世論調査では、元米国大統領が地方の共和党支持者の間でも53%の支持率でリードしており、デサンティス氏は19%だったことも明らかになった。しかし郊外ではその差は縮まり、共和党支持者からのトランプ氏の支持率は44%、デサンティス氏の支持率は21%となっている。
フロリダ州知事を支持する有権者は、ロシアとの紛争でウクライナを米国が引き続き強力に支援することを望み、2020年の選挙が不正だったとは信じず、米国の人種差別は組織的であると主張して、差別禁止法や学校での批判的人種理論の教育などの進歩的な政策に強く反対する傾向も強い。
デサンティス知事にとって明るい兆しは、トランプ前大統領が一連の法的トラブルに巻き込まれ、選挙の見通しに大きく影を落としているという事実だ。
ドナルド・トランプ前米大統領は1月28日、サウスカロライナ州コロンビアで行われたイベントで演説した。写真: AFP
しかし、デサンティス氏の戦略は成功できるのだろうか?ストラテジストのイスガー氏は、トランプ前大統領の支持基盤が依然として非常に強いため、これに疑問を抱いている。 「それが実現可能かどうかはわかりません」と彼女は言った。
デサンティス知事は勝利の可能性をさらに高めるために、他の共和党大統領候補が立候補を取り下げて自身を支持するよう密室で交渉する必要があるかもしれない。
デサンティス氏はそうするための資金力があると確信しているはずだ。彼を支援するネバー・バック・ダウン政治行動委員会は、活動開始から最初の1カ月で3000万ドル以上を集めた。そしてデサンティス氏は知事選挙でまだ8000万ドル以上を稼いでいる。
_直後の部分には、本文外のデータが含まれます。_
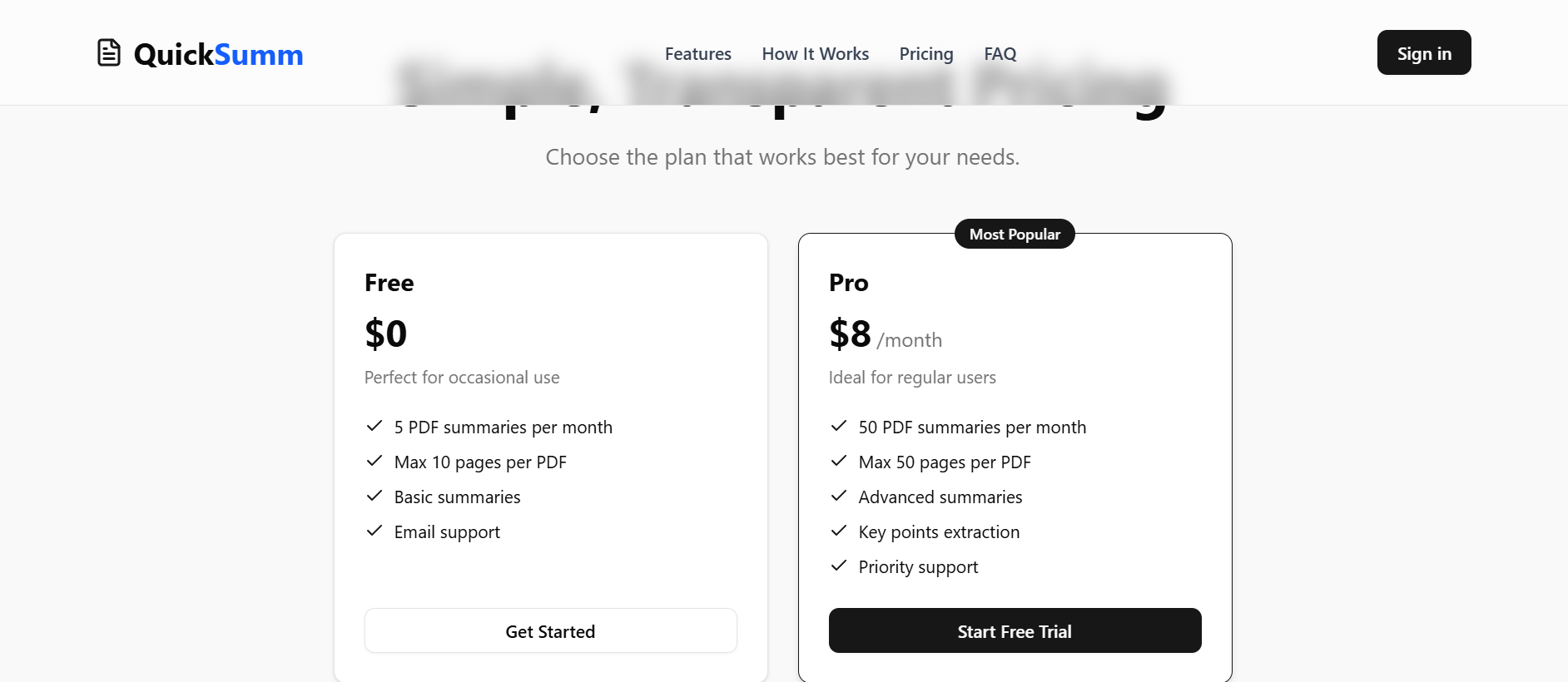Click the checkmark beside Basic summaries
The image size is (1568, 682).
pos(375,496)
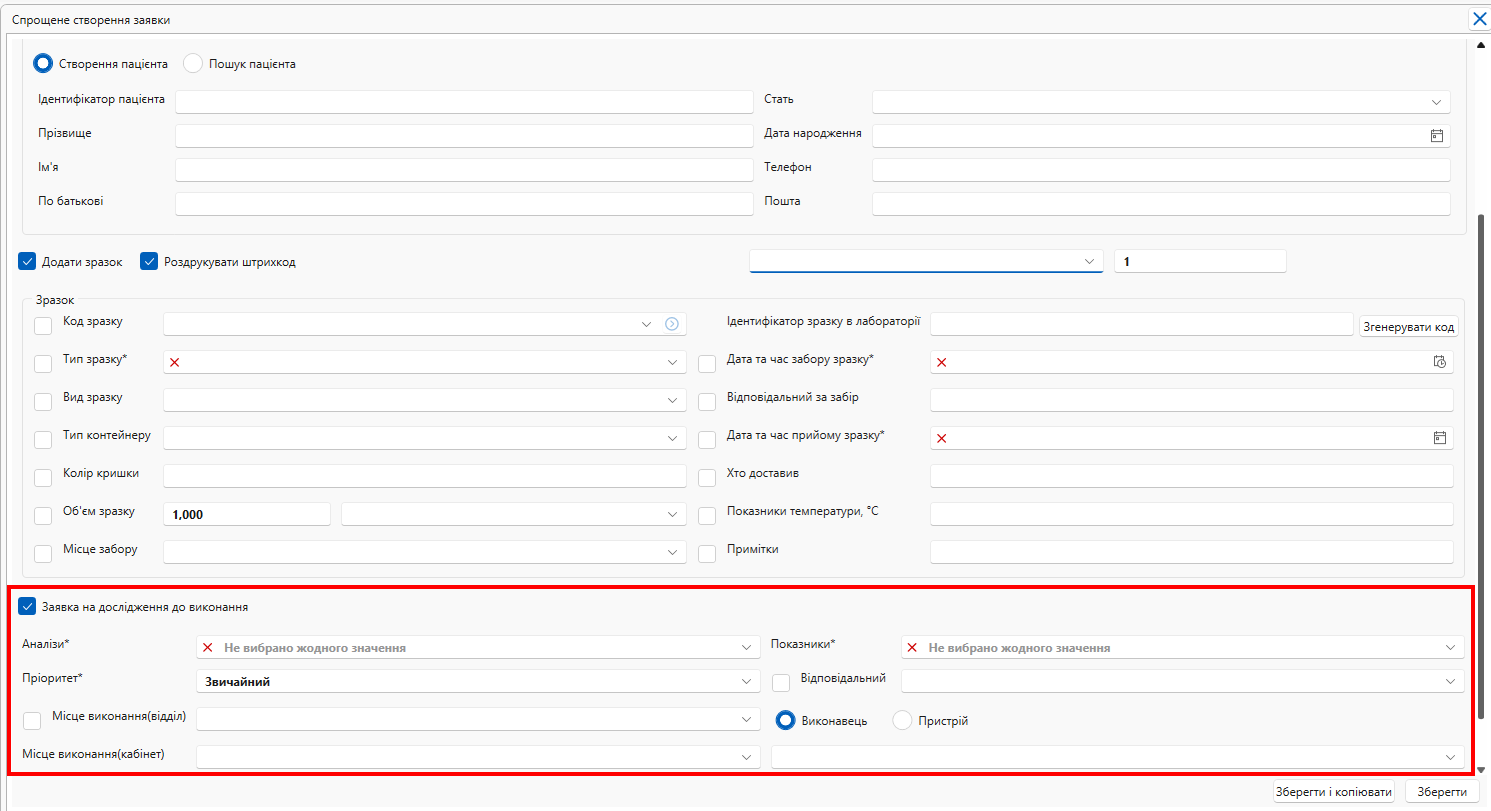This screenshot has width=1491, height=811.
Task: Click the red X in Аналізи field
Action: (208, 648)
委員会は、すべての資金を広告につぎ込むのではなく、スタッフの雇用、戸別訪問による説得、個々の有権者への電話に優先的に資金を費やす予定だ。
しかし、共和党のベテラン戦略家マイク・マーフィー氏は、資金と人材の貢献には限界があり、最終的な成功はデサンティス知事自身にかかっていると述べた。
「積極的に選挙活動を行い、有権者と面会しなければ、広範囲に影響を与えるのは難しいだろう」とマーフィー氏は指摘した。